(hh) Regulation M Compliance. The Company has not, and to its knowledge no one acting on its
behalf (other than the Placement Agent, as to which no representation is made) has, (i) taken, directly or indirectly, any action designed to cause or to result in the stabilization or manipulation of the price of any security of the Company to
facilitate the sale or resale of any of the Securities, (ii) sold, bid for, purchased, or, paid any compensation for soliciting purchases of, any of the Securities, or (iii) paid or agreed to pay to any Person any compensation for
soliciting another to purchase any other securities of the Company, other than, in the case of clauses (ii) and (iii), compensation paid to the Placement Agent in connection with the placement of the Securities.

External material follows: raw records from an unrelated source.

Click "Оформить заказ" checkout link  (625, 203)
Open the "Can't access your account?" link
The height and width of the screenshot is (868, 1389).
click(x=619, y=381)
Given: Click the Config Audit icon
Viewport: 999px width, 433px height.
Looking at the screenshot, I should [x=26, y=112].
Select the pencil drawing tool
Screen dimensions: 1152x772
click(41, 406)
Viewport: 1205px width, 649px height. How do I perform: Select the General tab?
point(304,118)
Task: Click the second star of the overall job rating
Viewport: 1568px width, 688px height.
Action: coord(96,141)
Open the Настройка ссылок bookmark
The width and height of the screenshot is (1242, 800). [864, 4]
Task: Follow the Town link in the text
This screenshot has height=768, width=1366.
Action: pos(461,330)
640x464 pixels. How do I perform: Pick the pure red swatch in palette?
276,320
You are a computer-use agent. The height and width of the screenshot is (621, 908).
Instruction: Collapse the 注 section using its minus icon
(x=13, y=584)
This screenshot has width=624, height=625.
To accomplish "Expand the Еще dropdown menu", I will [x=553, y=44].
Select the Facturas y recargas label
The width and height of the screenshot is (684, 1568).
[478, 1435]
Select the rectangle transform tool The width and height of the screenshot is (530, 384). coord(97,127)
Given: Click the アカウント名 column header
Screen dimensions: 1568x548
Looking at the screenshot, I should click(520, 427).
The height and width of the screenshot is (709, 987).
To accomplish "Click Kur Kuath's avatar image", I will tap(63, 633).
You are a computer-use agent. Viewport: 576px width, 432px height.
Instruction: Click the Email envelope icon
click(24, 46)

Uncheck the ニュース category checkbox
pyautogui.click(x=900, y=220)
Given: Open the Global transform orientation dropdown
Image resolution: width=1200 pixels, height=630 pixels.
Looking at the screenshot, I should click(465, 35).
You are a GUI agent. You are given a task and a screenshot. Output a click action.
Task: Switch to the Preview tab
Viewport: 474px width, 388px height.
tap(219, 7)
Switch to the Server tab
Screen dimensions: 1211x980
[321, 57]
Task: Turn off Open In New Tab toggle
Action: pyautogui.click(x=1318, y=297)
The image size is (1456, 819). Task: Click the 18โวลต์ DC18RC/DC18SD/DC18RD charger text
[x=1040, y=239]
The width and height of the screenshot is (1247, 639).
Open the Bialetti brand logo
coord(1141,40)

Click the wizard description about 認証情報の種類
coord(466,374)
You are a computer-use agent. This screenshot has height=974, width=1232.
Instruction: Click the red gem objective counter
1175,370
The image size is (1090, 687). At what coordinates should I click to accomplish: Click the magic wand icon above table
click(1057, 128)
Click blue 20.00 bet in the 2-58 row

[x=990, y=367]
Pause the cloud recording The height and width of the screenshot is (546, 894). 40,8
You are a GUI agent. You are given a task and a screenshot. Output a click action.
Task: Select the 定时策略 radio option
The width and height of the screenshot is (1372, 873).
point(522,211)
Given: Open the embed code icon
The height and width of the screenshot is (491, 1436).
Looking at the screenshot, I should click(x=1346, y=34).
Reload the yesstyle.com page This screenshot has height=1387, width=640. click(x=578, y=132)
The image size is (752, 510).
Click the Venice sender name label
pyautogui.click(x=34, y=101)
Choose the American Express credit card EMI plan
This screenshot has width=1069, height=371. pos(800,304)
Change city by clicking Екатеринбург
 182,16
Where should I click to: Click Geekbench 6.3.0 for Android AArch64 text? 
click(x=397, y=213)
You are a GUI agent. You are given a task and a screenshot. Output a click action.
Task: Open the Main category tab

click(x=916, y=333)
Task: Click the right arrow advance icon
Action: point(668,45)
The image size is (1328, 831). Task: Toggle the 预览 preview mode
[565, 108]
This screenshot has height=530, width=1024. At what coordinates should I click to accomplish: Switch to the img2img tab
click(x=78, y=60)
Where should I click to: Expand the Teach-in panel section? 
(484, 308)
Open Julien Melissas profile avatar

(ii) FDA. As to each product subject to the jurisdiction of the U.S. Food and Drug Administration (FDA) under the Federal Food, Drug
and Cosmetic Act, as amended, and the regulations thereunder (FDCA) that is manufactured, packaged, labeled, tested, distributed, sold, and/or marketed by the Company or any of its Subsidiaries (each such product, a
Pharmaceutical Product), such Pharmaceutical Product is being manufactured, packaged, labeled, tested, distributed, sold and/or marketed by the Company in compliance with all applicable requirements under FDCA and similar laws,
rules and regulations relating to registration, investigational use, premarket clearance, licensure, or application approval, good manufacturing practices, good laboratory practices, good clinical practices, product listing, quotas, labeling,
advertising, record keeping and filing of reports, except where the failure to be in compliance would not have a Material Adverse Effect. There is no pending, completed or, to the Companys knowledge, threatened, action (including any lawsuit,
arbitration, or legal or administrative or regulatory proceeding, charge, complaint, or investigation) against the Company or any of its Subsidiaries, and none of the Company or any of its Subsidiaries has received any notice, warning letter or
other communication from the FDA or any other governmental entity, which (i) contests the premarket clearance, licensure, registration, or approval of, the uses of, the distribution of, the manufacturing or packaging of, the testing of, the
sale of, or the labeling and promotion of any Pharmaceutical Product, (ii) withdraws its approval of, requests the recall, suspension, or seizure of, or withdraws or orders the withdrawal of advertising or sales promotional materials relating
to, any Pharmaceutical Product, (iii) imposes a clinical hold on any clinical investigation by the Company or any of its Subsidiaries, (iv) enjoins production at any facility of the Company or any of its Subsidiaries, (v) enters or
proposes to enter into a consent decree of permanent injunction with the Company or any of its Subsidiaries, or (vi) otherwise alleges any violation of any laws, rules or regulations by the Company or any of its Subsidiaries, and which, either
individually or in the aggregate, would have a Material Adverse Effect. The properties, business and operations of the Company have been and are being conducted in all material respects in accordance with all applicable laws, rules and regulations
of the FDA. The Company has not been informed by the FDA that the FDA will prohibit the marketing, sale, license or use in the United States of any product proposed to be developed, produced or marketed by the Company.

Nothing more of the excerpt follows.